▸ **Required work**
Going line by line through the listing below, count those with the string "badge" and answer with the number alone.

### Material for this task

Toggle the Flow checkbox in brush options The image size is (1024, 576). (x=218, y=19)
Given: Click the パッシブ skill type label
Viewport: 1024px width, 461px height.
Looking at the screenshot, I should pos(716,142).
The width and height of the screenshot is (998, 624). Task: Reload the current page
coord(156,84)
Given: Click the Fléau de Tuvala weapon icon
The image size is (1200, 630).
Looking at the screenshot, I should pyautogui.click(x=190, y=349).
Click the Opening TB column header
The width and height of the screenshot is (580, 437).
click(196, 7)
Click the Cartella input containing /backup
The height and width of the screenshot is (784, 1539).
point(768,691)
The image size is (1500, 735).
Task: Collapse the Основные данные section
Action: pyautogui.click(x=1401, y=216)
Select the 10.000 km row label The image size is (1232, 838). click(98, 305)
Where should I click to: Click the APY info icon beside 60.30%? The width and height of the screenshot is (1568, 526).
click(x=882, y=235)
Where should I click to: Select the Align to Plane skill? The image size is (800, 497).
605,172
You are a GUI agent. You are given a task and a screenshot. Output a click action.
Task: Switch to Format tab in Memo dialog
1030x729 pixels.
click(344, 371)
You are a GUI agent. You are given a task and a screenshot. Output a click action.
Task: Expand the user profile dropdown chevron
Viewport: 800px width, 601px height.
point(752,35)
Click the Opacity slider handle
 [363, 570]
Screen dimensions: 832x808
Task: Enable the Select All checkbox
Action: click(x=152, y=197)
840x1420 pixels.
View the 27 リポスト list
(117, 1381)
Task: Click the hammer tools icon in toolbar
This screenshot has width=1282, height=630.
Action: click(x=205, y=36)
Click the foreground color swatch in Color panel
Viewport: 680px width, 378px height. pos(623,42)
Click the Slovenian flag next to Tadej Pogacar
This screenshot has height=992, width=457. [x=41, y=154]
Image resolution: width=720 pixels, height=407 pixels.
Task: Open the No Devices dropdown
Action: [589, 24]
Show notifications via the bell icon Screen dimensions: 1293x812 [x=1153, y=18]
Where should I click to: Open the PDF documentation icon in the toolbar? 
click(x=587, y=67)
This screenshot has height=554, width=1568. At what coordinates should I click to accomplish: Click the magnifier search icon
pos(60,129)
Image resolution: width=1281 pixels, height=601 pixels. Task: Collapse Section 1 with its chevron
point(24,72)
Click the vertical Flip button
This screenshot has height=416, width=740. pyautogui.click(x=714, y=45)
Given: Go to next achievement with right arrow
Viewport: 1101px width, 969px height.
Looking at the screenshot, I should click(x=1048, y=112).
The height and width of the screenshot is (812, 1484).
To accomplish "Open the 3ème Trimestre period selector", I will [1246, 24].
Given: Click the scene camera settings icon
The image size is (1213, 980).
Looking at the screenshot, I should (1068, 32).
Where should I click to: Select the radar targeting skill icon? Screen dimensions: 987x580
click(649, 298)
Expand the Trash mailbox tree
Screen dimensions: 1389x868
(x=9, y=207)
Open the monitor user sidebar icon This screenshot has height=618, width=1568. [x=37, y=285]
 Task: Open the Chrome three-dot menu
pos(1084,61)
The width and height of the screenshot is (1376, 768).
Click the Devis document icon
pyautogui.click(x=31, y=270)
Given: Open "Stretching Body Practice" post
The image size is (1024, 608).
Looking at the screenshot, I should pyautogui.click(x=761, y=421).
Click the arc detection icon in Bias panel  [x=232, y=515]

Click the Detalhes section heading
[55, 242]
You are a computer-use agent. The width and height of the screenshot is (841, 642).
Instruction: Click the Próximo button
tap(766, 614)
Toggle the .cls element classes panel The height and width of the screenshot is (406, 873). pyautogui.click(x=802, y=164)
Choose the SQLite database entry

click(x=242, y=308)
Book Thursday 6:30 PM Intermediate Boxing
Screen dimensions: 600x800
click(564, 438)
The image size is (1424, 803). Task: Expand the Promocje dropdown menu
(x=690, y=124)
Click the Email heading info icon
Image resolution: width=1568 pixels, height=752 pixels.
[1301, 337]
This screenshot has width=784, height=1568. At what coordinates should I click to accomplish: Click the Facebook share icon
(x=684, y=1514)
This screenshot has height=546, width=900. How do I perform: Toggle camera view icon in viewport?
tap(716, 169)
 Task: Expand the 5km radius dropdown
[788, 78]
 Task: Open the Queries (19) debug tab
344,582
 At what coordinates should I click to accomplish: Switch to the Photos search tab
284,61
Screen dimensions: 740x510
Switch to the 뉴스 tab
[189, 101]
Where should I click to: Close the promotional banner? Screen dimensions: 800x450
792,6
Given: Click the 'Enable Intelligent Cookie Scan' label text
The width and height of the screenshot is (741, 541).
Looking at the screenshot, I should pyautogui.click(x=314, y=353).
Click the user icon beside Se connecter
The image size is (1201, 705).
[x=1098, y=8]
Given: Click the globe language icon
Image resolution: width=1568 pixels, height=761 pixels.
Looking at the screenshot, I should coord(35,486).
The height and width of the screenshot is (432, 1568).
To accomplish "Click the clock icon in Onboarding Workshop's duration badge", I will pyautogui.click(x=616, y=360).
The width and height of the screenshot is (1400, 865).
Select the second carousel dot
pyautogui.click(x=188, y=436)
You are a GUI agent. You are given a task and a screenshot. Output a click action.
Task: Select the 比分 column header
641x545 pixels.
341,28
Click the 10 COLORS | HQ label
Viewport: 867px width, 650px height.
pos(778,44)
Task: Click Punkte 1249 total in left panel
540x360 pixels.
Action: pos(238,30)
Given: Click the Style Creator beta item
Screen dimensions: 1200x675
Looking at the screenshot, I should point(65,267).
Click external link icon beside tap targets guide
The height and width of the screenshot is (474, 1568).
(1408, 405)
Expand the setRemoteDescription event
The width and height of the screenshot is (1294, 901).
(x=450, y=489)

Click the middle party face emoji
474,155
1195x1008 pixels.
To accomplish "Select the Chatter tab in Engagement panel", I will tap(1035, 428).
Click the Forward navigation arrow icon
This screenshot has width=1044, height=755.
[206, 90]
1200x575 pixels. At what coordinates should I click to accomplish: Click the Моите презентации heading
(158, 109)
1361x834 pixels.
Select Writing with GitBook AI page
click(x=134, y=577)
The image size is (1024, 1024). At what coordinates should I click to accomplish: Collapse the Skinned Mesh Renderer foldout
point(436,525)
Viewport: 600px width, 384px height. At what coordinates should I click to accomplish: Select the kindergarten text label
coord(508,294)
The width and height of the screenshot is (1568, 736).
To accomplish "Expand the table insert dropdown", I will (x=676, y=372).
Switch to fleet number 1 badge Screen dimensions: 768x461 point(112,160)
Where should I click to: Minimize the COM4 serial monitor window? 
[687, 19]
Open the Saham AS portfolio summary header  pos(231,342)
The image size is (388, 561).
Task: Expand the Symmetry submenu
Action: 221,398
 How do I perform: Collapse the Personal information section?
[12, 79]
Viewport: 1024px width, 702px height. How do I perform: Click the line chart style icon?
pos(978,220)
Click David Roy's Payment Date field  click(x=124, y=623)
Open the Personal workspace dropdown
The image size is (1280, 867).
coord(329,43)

######

▸ **Problem solution**
2